---------- EXTRAIT FOURNI

La directive enjoint aux villes de respecter des normes minimales de collecte et de traitement des eaux usées dans des délais qu'elle fixe en fonction de la vulnérabilité des eaux réceptrices et de la taille de la population concernée.
Elle exigeait que les États membres identifient les zones sensibles pour le 31 décembre 1993. Des normes strictes pour le rejet des eaux résiduaires directement dans ces zones ou leurs bassins de captation par les villes de plus de 10.000 habitants devaient être mises en place pour 31 décembre 1998. Cette échéance s'applique également à l'extraction des éléments nutritifs qui favorisent l'eutrophisation.
La procédure juridique
L'article 226 du traité donne à la Commission le pouvoir d'ester en justice contre un État membre qui manque à ses obligations. Si la Commission considère qu'il peut y avoir une violation de la législation de l'UE qui justifie l'ouverture d'une procédure d'infraction, elle adresse une « lettre de mise en demeure » à l'État membre concerné en demandant qu'il soumette ses observations dans un délai déterminé, généralement de deux mois.
Compte tenu de la réponse ou de l'absence de réponse de l'État membre concerné, la Commission peut décider de lui adresser un « avis motivé ». Cet avis expose clairement et définitivement pourquoi la Commission considère qu'il y a eu infraction au droit communautaire et invite l'État membre à y remédier dans un laps de temps déterminé, généralement de deux mois.

--------------------
---------- LIGNES ENREGISTRÉES

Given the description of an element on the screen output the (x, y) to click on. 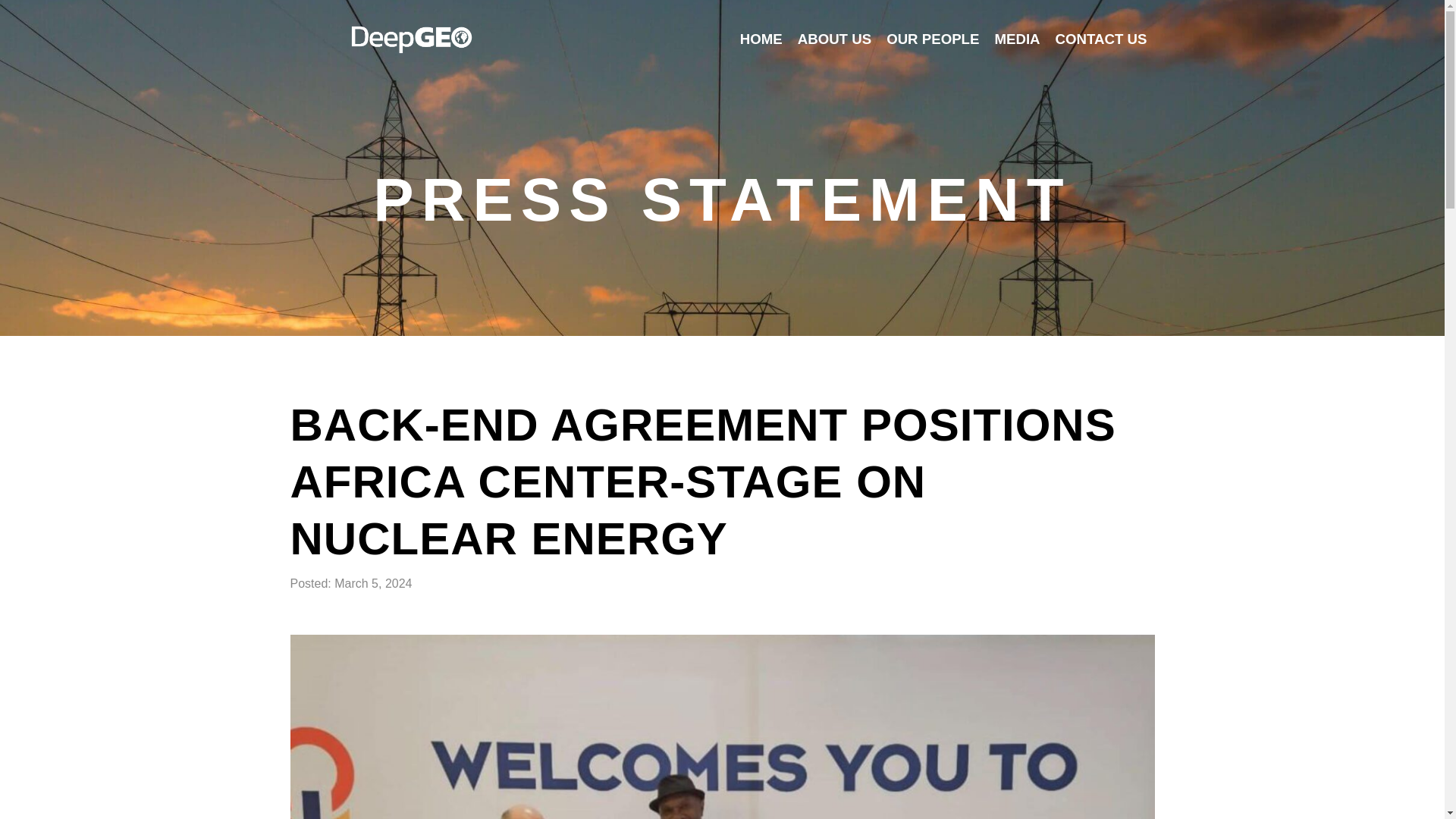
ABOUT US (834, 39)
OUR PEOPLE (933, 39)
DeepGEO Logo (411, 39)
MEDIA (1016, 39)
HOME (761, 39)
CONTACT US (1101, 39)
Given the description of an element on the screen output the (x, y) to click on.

--------------------

CONSIGNES À SUIVRE
Rédigez la suite de l'extrait sur les eaux usées et la procédure d'infraction, à partir de sa dernière phrase. Ces lignes forment un ensemble à part, sans lien avec l'extrait.

RÉSULTAT ATTENDU
Si l'État membre ne se conforme pas à l'avis motivé, la Commission peut décider de saisir la Cour de justice européenne.
L'article 228 du traité donne à la Commission le pouvoir d'ester contre un État membre qui ne se conforme pas à un arrêt précédent de la Cour. Il permet également à la Commission de demander à la Cour d'appliquer une sanction financière à l'État membre concerné.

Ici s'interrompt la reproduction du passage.